You can see something similar happening elsewhere in the film. They seemingly try to get around the Johnson Gap Problem (Scott Eastwood has also been sacked) by mustering a slew of familiar faces from previous films: Jordana Brewster gets invited back, most obviously, while there are cameos, extended and otherwise, by various people, some of whom only the most dedicated F&F watcher will recognise (I’m talking about the main cast of Tokyo Drift, amongst others). The contrived plotting required to facilitate all of this, in addition to the main storyline, just adds to the impression that the writers didn’t care all that much about it, and they’re hoping the viewer won’t, either. But it does feel increasingly problematic that one character whose death was a major plot point in two or three previous films has been miraculously brought back from the dead, at the same time that the film is doing an awkward dance around the fact that former main character Brian O’Conner is supposedly still alive and well, but never quite appears on screen due to Paul Walker’s death (for most of this movie, O’Conner is supposedly handling everyone else’s childcare requirements).

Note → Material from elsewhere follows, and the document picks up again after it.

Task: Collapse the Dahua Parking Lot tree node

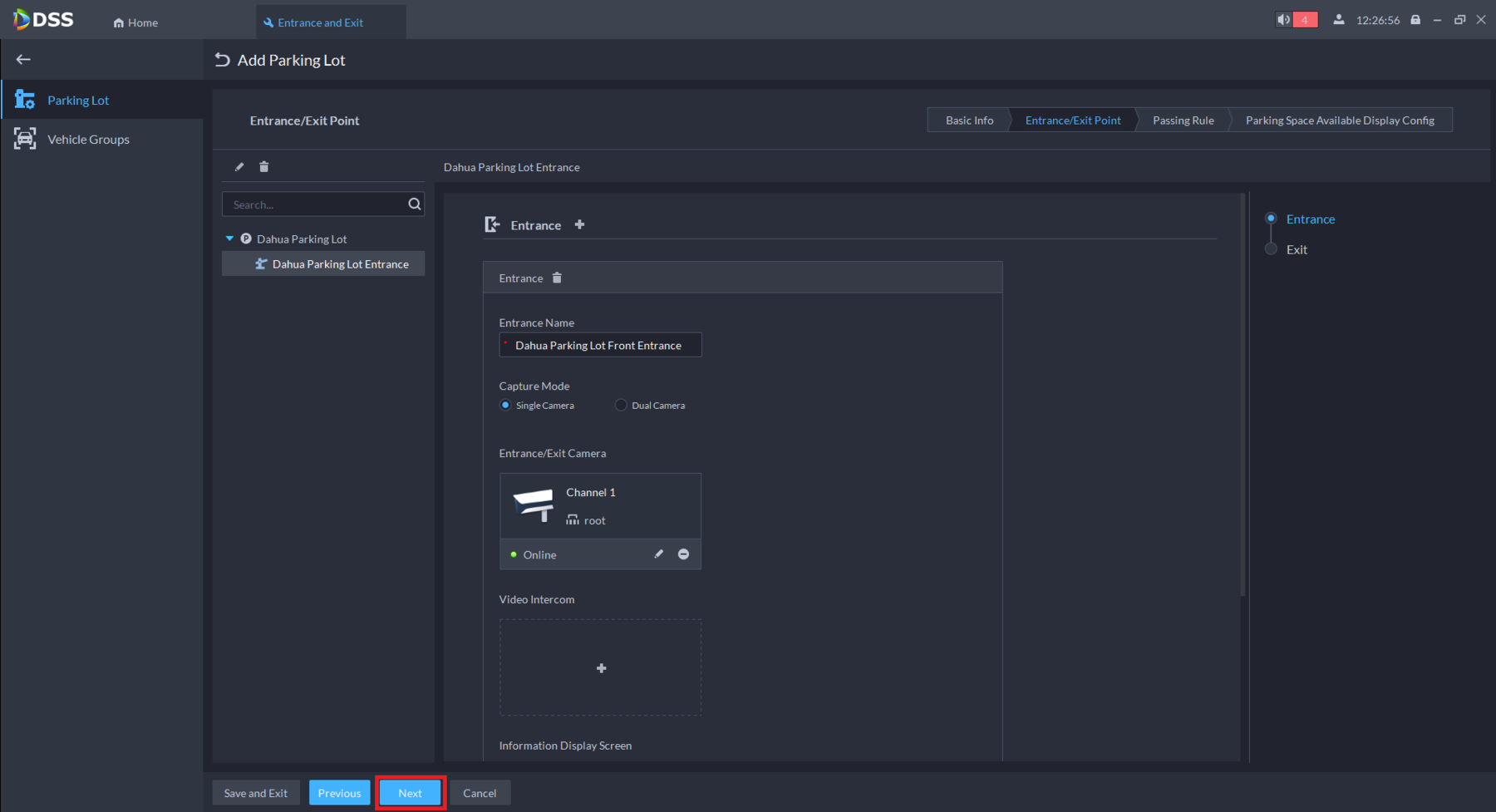Action: click(230, 239)
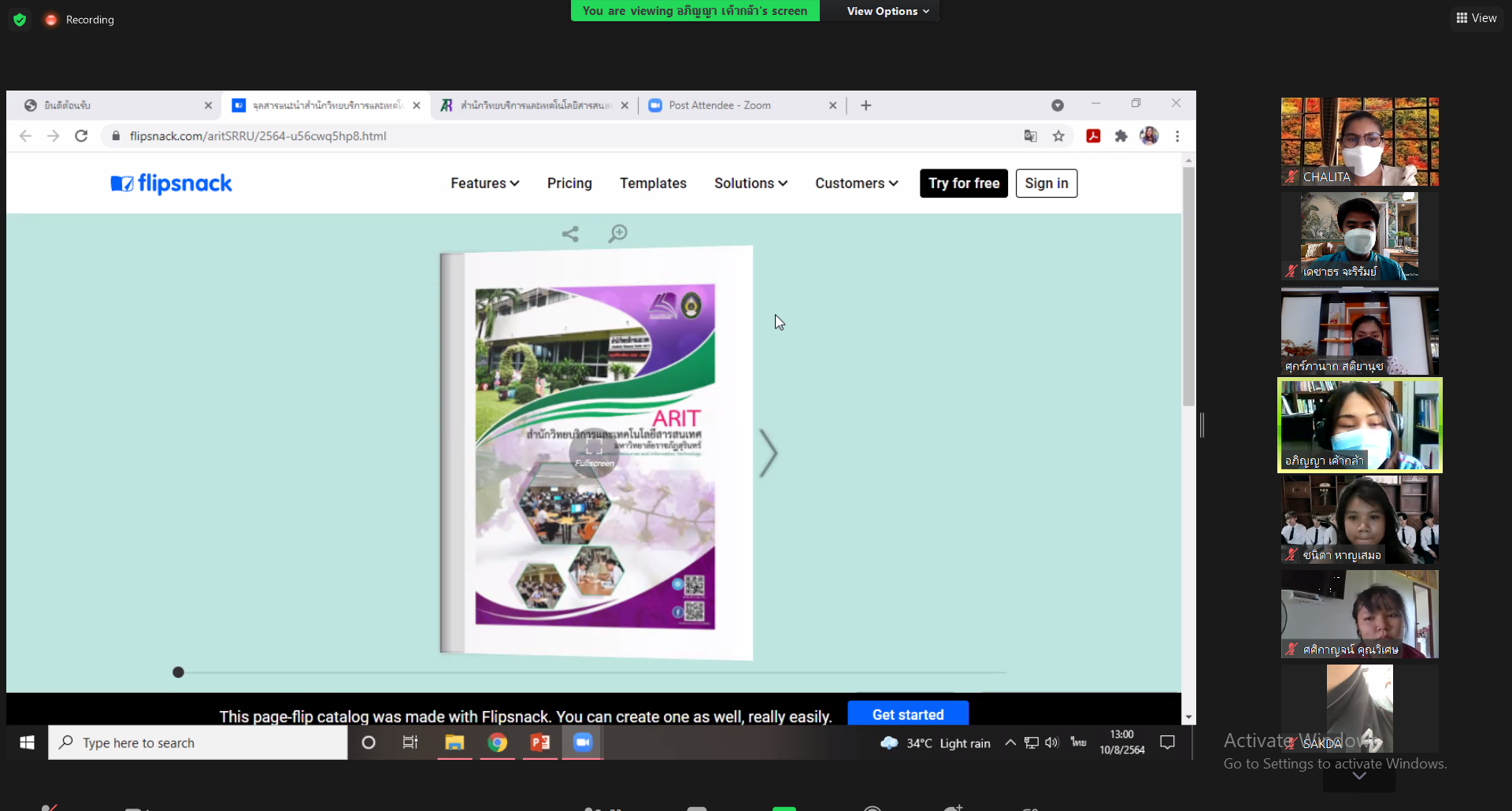The image size is (1512, 811).
Task: Click the Windows search input box
Action: (x=197, y=742)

That really sums up what I took away from F9: it’s a film which seems just a little too sure of the audience’s goodwill, and which trades on it just a bit too much. Yeah, all this is completely ridiculous, the subtext seems to be saying: but you knew that coming in, so we’re not going to bother too hard to cover any of that up. Here’s just a load more stuff like the old stuff; you liked it then, and you’re going to like it now, especially as it’s extra silly this time round…
Hum, well – to be honest, I didn’t, at least not as much: perhaps it was inevitable that the F&F franchise would pass the point at which the whole edifice started to collapse under the weight of its own implausibility. Even so, there’s not much of an attempt to disguise or counter this in evidence. Perhaps the fact that there is only one more of these films left to come is just as well. Either way, while this just about delivers what you expect from a film in this series, it’s still the weakest episode in ages.